--- PROBLEM TO SOLVE ---
From the listing below, reproduce word for word the part that opens with the line containing "The width and height of the screenshot is (894, 1372)." and closes with the line containing "The height and width of the screenshot is (588, 952)."; reproduce nothing else.

--- RECORDS SUPPLIED ---

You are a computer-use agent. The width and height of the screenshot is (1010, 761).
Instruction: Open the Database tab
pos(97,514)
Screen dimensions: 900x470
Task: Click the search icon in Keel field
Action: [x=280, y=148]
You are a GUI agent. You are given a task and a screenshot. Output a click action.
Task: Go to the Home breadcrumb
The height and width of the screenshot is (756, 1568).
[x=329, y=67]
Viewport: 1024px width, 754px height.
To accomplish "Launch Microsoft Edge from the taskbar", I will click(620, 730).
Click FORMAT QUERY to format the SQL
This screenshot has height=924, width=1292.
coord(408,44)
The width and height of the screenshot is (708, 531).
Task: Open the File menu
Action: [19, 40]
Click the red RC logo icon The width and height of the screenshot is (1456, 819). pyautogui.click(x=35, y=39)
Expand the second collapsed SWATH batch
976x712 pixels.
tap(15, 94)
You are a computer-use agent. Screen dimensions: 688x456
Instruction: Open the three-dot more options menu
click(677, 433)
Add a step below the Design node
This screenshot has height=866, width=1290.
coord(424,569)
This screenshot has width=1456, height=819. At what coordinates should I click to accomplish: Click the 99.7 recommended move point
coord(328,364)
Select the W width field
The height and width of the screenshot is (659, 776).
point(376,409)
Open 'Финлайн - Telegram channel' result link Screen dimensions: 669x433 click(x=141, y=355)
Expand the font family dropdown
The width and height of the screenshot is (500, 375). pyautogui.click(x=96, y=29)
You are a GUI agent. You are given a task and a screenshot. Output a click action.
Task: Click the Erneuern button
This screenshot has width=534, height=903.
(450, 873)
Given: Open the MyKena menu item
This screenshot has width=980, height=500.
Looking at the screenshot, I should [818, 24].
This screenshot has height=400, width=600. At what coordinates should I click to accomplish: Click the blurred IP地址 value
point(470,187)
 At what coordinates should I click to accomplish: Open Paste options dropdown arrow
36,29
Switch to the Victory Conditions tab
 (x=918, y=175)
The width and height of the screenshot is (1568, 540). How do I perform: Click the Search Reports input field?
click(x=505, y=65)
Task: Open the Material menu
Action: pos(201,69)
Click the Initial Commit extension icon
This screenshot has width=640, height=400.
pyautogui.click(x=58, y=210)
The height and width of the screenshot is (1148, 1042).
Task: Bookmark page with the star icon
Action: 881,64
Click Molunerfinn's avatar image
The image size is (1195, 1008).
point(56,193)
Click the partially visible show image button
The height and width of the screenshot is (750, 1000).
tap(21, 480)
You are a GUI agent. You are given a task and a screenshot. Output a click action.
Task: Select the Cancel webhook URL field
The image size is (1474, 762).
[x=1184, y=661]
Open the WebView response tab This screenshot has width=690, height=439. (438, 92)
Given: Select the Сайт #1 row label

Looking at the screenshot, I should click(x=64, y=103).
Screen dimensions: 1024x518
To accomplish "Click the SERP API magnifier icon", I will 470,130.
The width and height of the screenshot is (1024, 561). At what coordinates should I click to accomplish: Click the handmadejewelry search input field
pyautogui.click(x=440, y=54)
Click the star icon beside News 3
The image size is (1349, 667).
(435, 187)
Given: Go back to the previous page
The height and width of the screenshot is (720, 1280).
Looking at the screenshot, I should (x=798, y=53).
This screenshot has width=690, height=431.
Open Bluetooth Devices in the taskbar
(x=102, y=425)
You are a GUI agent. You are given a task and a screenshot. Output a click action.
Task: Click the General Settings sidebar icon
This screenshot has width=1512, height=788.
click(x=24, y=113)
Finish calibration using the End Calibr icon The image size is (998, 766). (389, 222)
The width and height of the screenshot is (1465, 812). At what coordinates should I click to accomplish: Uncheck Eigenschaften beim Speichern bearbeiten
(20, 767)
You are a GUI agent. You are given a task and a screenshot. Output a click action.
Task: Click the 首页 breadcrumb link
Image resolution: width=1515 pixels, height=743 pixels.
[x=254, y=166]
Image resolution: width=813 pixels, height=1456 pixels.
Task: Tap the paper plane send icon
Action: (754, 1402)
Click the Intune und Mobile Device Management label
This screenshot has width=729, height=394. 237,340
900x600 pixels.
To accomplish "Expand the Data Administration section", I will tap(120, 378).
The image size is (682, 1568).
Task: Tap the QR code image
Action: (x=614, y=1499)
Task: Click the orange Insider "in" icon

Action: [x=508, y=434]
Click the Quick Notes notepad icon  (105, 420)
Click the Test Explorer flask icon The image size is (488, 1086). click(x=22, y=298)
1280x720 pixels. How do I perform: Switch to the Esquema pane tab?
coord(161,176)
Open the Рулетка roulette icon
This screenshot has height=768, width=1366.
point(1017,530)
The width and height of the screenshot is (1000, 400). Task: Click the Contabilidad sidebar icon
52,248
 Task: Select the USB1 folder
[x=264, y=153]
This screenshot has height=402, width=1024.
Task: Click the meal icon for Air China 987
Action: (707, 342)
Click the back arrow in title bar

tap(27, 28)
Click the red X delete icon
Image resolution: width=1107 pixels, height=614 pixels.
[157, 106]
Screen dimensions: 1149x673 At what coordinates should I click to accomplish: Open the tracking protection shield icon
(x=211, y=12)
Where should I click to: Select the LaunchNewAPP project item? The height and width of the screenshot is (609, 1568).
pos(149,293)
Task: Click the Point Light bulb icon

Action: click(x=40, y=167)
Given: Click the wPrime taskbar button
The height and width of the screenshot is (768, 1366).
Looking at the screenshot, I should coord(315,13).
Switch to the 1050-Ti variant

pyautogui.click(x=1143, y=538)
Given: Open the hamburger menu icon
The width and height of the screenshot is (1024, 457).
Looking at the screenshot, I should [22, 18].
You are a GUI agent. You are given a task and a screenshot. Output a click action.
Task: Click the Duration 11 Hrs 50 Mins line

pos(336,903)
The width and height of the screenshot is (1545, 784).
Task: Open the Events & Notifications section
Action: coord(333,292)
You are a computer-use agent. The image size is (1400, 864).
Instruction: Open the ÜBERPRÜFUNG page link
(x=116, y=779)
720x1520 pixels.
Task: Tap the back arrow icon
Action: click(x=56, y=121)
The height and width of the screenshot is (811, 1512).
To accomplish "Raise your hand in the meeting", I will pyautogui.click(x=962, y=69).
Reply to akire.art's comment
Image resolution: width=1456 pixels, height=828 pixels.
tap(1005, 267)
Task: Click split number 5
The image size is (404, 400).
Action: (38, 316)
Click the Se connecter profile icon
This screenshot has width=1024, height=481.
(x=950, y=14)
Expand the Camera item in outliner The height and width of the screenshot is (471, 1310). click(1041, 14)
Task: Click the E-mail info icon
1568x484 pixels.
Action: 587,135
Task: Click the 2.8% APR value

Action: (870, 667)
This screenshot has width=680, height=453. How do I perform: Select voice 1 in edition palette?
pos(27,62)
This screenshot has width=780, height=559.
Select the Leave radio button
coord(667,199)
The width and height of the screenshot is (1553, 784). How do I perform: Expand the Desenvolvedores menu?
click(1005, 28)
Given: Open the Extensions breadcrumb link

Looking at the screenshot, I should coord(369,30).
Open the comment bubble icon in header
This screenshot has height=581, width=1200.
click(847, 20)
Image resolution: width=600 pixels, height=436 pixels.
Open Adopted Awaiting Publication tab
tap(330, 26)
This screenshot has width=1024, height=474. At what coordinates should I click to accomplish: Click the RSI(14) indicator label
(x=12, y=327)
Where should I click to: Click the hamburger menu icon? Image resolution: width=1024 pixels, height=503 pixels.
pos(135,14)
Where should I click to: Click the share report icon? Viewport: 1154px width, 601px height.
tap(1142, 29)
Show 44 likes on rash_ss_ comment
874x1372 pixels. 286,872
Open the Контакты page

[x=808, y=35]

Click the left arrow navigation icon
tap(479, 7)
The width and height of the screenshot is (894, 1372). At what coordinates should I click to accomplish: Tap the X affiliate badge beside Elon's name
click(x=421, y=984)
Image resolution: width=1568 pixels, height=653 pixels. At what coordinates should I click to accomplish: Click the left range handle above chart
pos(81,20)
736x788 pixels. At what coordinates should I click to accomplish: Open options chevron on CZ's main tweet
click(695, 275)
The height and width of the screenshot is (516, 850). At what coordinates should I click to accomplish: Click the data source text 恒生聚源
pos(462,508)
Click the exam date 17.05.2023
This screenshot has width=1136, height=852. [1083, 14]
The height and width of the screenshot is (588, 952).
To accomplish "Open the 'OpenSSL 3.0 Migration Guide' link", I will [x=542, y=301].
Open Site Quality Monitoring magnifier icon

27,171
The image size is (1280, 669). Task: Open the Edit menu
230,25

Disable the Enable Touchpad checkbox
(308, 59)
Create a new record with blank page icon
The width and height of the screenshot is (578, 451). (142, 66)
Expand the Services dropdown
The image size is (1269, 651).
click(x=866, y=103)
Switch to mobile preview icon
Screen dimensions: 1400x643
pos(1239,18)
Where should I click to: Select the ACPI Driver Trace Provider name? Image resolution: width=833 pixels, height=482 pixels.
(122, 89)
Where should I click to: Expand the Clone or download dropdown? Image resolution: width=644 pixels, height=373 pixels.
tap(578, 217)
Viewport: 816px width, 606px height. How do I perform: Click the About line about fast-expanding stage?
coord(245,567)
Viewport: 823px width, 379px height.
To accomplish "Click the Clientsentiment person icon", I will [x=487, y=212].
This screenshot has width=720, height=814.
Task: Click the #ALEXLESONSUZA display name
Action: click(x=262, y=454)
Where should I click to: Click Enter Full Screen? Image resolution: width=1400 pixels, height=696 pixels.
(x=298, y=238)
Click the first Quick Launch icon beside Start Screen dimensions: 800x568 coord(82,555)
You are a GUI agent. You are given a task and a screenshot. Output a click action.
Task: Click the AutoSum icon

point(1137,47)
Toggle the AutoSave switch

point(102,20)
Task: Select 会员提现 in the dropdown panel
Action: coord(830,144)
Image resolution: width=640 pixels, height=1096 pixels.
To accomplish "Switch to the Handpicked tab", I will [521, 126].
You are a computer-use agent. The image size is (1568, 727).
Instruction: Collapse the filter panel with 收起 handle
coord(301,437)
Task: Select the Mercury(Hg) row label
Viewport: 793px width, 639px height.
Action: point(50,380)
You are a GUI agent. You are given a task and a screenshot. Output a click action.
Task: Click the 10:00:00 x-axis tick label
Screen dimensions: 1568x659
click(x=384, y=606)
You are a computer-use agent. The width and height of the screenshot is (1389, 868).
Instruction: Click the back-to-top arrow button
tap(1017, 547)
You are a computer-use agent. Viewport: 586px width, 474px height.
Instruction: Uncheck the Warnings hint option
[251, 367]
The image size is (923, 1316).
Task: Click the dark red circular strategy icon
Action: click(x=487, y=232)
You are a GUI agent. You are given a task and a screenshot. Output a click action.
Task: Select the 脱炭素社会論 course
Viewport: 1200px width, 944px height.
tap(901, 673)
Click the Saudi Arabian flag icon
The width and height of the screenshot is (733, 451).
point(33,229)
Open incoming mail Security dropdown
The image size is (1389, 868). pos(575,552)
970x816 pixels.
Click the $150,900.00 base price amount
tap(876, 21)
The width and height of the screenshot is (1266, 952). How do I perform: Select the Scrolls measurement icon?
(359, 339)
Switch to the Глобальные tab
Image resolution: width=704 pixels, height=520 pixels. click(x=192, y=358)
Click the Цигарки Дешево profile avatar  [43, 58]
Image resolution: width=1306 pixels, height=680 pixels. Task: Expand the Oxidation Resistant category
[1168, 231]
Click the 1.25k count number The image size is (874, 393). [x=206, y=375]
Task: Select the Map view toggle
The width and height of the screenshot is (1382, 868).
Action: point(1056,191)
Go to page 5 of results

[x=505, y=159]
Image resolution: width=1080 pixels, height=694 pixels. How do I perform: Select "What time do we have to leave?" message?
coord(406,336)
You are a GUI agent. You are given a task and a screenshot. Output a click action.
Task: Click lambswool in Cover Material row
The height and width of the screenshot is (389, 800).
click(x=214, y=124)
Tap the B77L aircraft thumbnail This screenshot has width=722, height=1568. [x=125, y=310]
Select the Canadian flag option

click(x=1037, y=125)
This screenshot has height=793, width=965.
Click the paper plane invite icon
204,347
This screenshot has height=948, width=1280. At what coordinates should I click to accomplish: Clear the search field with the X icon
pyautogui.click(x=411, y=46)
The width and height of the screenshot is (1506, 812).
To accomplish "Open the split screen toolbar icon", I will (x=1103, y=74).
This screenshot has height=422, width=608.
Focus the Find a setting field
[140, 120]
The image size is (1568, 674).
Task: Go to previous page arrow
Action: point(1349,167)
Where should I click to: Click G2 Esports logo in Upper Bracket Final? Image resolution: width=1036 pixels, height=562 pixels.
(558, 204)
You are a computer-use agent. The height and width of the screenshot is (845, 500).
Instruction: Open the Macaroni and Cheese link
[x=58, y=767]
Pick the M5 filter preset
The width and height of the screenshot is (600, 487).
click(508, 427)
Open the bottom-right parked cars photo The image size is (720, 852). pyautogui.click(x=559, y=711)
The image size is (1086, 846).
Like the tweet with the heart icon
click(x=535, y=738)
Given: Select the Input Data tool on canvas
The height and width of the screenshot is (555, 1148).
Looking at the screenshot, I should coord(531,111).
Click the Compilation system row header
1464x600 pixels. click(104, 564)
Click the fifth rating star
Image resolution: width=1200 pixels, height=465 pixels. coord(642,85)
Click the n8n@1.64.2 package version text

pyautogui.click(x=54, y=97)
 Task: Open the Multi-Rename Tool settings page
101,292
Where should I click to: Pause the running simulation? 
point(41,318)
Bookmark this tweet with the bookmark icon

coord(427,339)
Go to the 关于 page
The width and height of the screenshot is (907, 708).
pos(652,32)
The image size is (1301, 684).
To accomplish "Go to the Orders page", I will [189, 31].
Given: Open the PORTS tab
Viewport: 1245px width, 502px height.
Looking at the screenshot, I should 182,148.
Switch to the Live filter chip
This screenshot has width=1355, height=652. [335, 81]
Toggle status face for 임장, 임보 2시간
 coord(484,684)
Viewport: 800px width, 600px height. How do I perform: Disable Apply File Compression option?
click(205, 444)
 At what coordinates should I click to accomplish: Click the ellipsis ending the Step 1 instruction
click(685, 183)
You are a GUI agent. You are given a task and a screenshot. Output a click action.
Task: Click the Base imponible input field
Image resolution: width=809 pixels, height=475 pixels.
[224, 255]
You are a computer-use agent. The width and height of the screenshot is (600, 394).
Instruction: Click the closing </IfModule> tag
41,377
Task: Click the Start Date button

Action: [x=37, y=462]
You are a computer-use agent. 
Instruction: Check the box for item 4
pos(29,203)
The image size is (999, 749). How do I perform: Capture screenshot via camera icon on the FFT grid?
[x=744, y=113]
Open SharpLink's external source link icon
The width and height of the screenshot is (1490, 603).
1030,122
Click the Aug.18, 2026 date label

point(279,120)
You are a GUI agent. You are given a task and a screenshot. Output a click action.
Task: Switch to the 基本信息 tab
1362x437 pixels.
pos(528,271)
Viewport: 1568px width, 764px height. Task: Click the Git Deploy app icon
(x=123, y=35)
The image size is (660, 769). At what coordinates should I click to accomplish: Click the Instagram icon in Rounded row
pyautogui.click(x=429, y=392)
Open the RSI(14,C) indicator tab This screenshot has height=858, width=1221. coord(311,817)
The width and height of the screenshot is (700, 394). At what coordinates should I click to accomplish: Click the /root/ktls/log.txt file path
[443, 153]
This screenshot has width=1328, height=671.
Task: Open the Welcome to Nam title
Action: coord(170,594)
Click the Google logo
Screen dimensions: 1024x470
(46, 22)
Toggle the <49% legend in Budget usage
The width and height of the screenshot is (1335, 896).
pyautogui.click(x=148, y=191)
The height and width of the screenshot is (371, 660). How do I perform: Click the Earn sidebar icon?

--- YOUR SOLUTION ---
The width and height of the screenshot is (894, 1372). At what coordinates should I click to accomplish: Tap the X affiliate badge beside Elon's name
click(x=421, y=984)
Image resolution: width=1568 pixels, height=653 pixels. At what coordinates should I click to accomplish: Click the left range handle above chart
pos(81,20)
736x788 pixels. At what coordinates should I click to accomplish: Open options chevron on CZ's main tweet
click(695, 275)
The height and width of the screenshot is (516, 850). At what coordinates should I click to accomplish: Click the data source text 恒生聚源
pos(462,508)
Click the exam date 17.05.2023
This screenshot has width=1136, height=852. [1083, 14]
The height and width of the screenshot is (588, 952).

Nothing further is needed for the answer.